Pasando por aquí, aunque no es la intención primera, el llamado lenguaje complexivo es una muestra de lo que decimos, cuyo desarrollo alcanza, en algunos casos, cotas delirantes. Quizá la cultura de otro momento entone las palabras de forma diferente, conjugue de otra manera, o establezca concordancias de modo muy distinto al actual. Quién sabe. Las posibilidades de la alteración del lenguaje son muchas y depende de la cabida que se les dé. Como decimos, el lenguaje vive, y, por tanto, puede enriquecerse o empobrecerse, como nos pasa a los que lo empleamos.
Todo el que se ha puesto a dialogar sabe que las expresiones en primera persona son más respetuosas que las que directamente acusan y juzgan; que el deseo de salvar la proposición del otro es un arte del encuentro que confía en la escucha y busca el esclarecimiento de la opinión contraria para argüir con un mayor conocimiento de causa. Los tonos de voz, los gestos, y el uso de determinadas expresiones pueden orientar de forma muy distinta el transcurso de la conversación. En definitiva, nuestra forma de hablar puede ser un buen reflejo de cómo nos vemos, cómo nos encontramos y del modo de situamos ante los demás.
Cuando se recurre al insulto, a las frases ofensivas o lo que es peor para un creyente, a la blasfemia, el lenguaje se pervierte porque atenta contra la naturaleza social del hombre que está llamado a vivir en sociedad, a convivir.

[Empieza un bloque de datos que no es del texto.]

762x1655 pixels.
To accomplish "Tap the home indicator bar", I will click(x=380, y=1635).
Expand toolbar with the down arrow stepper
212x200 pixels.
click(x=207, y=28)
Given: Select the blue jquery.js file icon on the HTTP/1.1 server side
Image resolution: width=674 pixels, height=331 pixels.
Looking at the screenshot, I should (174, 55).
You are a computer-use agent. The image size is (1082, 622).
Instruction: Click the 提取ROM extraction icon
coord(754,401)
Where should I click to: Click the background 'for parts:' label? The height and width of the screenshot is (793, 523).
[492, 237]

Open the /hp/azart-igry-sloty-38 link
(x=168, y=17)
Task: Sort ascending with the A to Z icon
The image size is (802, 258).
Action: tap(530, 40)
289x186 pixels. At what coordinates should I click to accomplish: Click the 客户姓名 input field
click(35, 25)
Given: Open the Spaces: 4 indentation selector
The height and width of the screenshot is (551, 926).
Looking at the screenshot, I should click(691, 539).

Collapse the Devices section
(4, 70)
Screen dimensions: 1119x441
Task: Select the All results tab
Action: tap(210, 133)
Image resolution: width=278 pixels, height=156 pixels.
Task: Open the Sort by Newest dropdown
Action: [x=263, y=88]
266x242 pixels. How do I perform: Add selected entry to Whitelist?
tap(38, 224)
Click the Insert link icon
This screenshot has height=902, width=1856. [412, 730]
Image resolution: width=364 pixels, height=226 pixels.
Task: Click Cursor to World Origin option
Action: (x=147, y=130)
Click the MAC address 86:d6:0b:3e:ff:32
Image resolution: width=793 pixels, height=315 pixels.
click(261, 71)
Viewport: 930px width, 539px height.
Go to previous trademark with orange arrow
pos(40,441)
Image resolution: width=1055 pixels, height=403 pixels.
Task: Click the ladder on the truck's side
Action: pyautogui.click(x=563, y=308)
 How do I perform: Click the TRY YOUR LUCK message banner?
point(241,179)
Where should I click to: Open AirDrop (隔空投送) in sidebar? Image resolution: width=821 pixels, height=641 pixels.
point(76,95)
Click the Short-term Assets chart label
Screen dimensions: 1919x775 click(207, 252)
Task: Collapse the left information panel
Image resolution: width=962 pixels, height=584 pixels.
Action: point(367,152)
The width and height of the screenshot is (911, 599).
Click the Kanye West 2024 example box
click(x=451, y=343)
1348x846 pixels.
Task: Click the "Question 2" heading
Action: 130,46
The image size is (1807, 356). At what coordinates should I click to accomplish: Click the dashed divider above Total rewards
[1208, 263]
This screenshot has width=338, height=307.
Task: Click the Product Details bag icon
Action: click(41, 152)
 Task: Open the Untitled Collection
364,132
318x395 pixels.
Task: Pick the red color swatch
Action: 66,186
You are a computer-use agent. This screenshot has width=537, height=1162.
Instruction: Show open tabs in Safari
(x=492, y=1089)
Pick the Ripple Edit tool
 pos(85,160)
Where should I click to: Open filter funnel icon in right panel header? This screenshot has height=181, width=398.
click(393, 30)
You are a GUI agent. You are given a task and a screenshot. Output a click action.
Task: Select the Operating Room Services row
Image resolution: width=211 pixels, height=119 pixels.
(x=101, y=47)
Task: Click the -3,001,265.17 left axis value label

Quisiera resaltar el hecho de la blasfemia, que ya señala el libro de los Salmos: su boca se atreve con el cielo (Sal 73). Resulta, que, cuando desde los campos de fútbol se quiere eliminar, con razón, cualquier expresión racista; cuando se lucha para que no tengan cabida ofensas hacia otras religiones, o hacia la identidad sexual de una persona, se siguen tolerando afirmaciones insultantes al contenido de la fe católica.
Es un caso único en nuestro país que se hayan desgajado del vocabulario religioso, palabras sagradas destinadas a la alanza de Dios, repetidas en la liturgia y cantadas por el pueblo fiel: hostia pura, hostia santa, hostia inmaculada…, y emplearlas en sentido profano para indicar un golpe, una sorpresa, o un accidente, por ejemplo. No digo si además se añade algún calificativo insultante o alguna intención fisiológica sobre estas u otras realidades divinas. La sacudida interior que produce en el creyente oír algo así resulta muy dolorosa.
No deja de sorprenderme que se acepte en el doblaje de series y películas la selección de alguna de estas palabras sagradas, cuando no tienen este significado en los idiomas originales, y que bien se podrían sustituir por otras muchas de nuestro rico vocabulario, sin este contenido hiriente.
Desde este rincón abierto que permite el periódico abogo por el respeto en nuestra forma de hablar para que no se insista en la normalización de algo que no se desea para otros ámbitos de la sociedad como ya hemos indicado, responsabilidad que atañe también a los creyentes.